Fogwill aveva sei indirizzi email. Una pagina web. E Vera ha trascorso varie settimane a tentare di recuperare il materiale già uscito sul sito. Ma non è stato facile, perché suo padre non aveva un contratto con un server di quelli classici. Aveva conosciuto un hacker a Córdoba, che viveva in un posto in cui non arrivava il segnale di Internet, e che tutti i martedì se ne andava in un emporio, unico posto in cui era possibile rintracciarlo. Dopo qualche tempo è riuscita a recuperare il materiale, l’infinità di mail di giovani scrittori, case editrici, direttori di banca. Tra quelle ce n’era una del poeta, critico ed editore de La Voz del Interior, Carlos Schilling, nella quale diceva che aveva letto i suoi “testi sui sogni” e che gli erano sembrati della giusta forma in cui i sogni, casomai, risultano interessanti: “tra l’introspezione psicologica, il saggio e il semplice racconto mattiniero di chi si risveglia ancora illuminato da ciò che ha appena visto con gli occhi chiusi”.

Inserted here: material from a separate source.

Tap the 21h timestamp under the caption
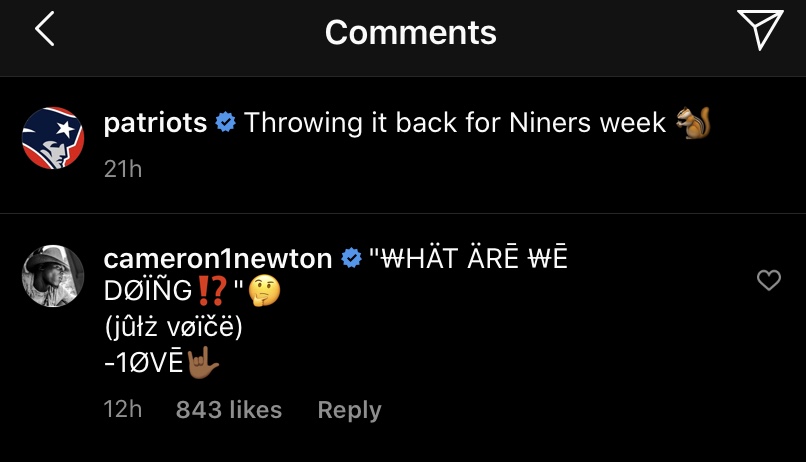 (x=123, y=169)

Già in un’intervista concessa a Leila Guerriero nel 2008 Fogwill faceva riferimento a una cartellina in cui conservava pagine manoscritte. “Sono tutti i miei sogni – spiegava – che ho annotato nel 1971. Qua che dice? Non lo so. Perché si produce il degradé? Ecco. Lo leggo, e di colpo c’è una parola chiave che mi permette di ricostruire il sogno”, le aveva confessato. E la giornalista aveva descritto delle pagine in cui non c’erano lettere, né parole, ma qualcosa di illeggibile, “qualcosa di liquefatto, qualcosa che non sembra scritto da mano umana”. Quei sogni, scritti per anni in quaderni di appunti, Verónica li ha ritrovati tra gli scatoloni dell’archivio. La gran ventana de los sueños, titolo che Fogwill aveva scelto per il libro che aveva lasciato bell’e pronto e che probabilmente verrà pubblicato il prossimo anno, raccoglie le sue visioni oniriche ed è, per il lettore, come una visita guidata alla sua mente: sono le memorie del suo inconscio. Forse una mappa (o una delle chiavi) per comprendere parte della sua logica. Ci sono elementi ricorrenti: il mare, gli scrittori celebri, le regressioni all’infanzia, i cimiteri-bosco. Lo stesso Fogwill spiega, in quell’intervista, che i sogni sui cimiteri sono “ricchissimi di sensazioni visuali e tattili, nei quali non uso l’udito che per le parole – mai sentito né il rumore delle foglie, né quello dei rami mossi dal vento – né registro, come in tutti i miei sogni del resto, alcuna sensazione olfattiva”. Fogwill riflette poi sul fatto che forse è proprio così, che viviamo noialtri umani: come coscienze piene di odori percepiti, “eppure memorie svuotate dall’odore, e sogni privi di odori, e di logica, e poi – quasi senza eccezione – di colori”. E termina così: “Sebbene sacrificati sull’altare di una trama, e raggruppati tra loro da uno sforzo classificatorio senza senso, continuano a conservare qualcosa della loro verità, per chi li narra. Io contemplo quei sogni come i personaggi di quei sogni contemplano i morti”.

© Diego Erlan, 2012. Tutti i diritti riservati.